After the 2006 RSA conference, we made special note of a truly distressful talk given by the CEO of ISS (a security focused division of IBM) who started off telling a story (about how a horse's ass determined the width of roads in ancient Rome which ends up being the limiting factor on the size of the Space Shuttle's engines) which he apparently thought was true but which turns out to be an one of those urban legends that circulates through the Internet ever couple of years. We wondered -- if he got duped by an Internet propagated urban legend, how relevant was the rest of his view on security trends? So it was with great anticipation when we attended Val Rahmani's keynote at RSA. Val is the articulate General Manager of IBM's ISS division. Although Val is a good public speaker, she seemed to miss the fact that she was talking to a room full of security experts. She got off to on the wrong foot by using the line "IBM is getting out of the security business" as a public speaking device to generate interest (it turns out, of course, not to be true). Her talk had lots of cute animation of things like someone rolling a rock up a hill to illustrate her observations that companies aren't getting the most out of their security offerings. What she doesn't seem to understand, perhaps because it hasn't occurred to her, is that her company has been one of the market leaders supplying the very products that she's labeling as ineffective and disappointing. RSA sessions are composed of sophisticated security experts who aren't patient with some patronizing banter about "the new security mandate." The problems with security that she was citing might have more to do with the lack of completeness of the products being sold rather than the lack of understanding of security managers of how to do their jobs. We think the audience wants, and deserves more.

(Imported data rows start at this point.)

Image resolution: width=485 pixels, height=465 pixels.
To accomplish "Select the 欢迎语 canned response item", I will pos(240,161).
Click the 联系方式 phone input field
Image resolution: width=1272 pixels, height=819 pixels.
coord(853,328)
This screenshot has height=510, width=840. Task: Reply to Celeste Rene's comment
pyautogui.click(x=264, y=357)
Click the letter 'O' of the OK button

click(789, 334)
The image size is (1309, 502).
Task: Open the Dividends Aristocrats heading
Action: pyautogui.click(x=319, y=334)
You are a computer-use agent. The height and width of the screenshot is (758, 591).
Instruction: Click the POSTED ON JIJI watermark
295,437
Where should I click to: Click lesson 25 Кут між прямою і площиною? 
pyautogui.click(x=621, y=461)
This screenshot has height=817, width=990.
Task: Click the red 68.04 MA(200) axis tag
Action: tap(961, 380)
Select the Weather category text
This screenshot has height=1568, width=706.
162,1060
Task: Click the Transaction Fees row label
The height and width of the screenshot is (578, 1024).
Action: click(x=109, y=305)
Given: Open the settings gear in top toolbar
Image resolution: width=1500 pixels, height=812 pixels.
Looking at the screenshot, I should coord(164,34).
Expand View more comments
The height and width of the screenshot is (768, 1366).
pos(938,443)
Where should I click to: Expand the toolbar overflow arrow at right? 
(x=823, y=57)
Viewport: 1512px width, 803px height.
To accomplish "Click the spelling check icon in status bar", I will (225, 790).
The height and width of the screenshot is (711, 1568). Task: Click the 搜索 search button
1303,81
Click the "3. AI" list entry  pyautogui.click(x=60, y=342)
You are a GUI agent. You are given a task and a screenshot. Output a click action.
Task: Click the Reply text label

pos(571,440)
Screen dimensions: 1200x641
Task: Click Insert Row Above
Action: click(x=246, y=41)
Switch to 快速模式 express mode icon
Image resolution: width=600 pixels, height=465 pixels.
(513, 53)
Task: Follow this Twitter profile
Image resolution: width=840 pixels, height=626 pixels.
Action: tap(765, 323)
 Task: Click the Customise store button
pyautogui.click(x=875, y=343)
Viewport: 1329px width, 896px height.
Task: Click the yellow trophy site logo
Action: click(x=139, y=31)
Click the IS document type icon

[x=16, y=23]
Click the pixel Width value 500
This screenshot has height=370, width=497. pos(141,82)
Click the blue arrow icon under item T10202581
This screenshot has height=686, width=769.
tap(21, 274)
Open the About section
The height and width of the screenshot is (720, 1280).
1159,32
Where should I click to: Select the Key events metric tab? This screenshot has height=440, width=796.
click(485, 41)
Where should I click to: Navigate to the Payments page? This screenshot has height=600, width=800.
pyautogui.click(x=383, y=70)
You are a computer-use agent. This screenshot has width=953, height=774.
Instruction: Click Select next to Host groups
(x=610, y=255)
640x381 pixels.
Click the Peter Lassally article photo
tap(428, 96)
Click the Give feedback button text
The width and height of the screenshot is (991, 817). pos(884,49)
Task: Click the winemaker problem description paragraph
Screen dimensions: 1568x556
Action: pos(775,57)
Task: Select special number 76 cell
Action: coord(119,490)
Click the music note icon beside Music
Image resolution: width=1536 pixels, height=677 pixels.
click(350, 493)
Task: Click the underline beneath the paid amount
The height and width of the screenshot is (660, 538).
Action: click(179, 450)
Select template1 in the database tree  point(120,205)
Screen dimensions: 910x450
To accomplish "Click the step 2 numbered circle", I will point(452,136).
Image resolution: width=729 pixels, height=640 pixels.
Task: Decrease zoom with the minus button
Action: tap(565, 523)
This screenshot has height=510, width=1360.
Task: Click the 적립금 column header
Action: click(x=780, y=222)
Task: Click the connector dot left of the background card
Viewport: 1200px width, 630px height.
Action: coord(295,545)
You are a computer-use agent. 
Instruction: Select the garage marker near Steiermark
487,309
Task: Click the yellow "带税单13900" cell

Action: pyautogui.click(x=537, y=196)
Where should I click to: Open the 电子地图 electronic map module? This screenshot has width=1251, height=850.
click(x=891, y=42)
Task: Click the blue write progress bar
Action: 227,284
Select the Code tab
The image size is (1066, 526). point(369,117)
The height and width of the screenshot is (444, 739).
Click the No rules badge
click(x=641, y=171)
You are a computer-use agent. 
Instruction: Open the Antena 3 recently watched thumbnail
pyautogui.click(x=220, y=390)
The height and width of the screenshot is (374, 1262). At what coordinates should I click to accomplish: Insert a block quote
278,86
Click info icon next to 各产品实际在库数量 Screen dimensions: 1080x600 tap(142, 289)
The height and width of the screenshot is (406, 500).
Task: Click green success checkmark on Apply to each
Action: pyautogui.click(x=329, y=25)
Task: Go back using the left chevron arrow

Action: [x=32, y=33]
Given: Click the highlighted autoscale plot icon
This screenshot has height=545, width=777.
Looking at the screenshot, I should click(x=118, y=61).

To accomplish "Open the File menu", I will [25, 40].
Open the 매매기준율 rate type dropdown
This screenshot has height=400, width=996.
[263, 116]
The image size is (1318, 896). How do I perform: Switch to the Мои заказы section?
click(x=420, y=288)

After hedge fund operator Elliott Associates LP set the ball in motion with a $200M buy out bid last month, today's news that someone acquired Packeteer comes as no surprise. What makes it interesting, however, is that it's Blue Coat that came to the table with a $268M cash offer. Assuming Blue Coat does a good job at quickly rolling Packeteer's products into its product line while keeping Packeteer's customers and channel in line, in a couple of years the $268M price tag might look to be a real bargain. All things considered, Packeteer's product offerings are complimentary to Blue Coat's and, in many ways additive. Blue Coat did some interesting financial gymnastics to come up with the cash -- Elliott Associates along with Francisco Partners is fronting $80M in the form of convertible notes.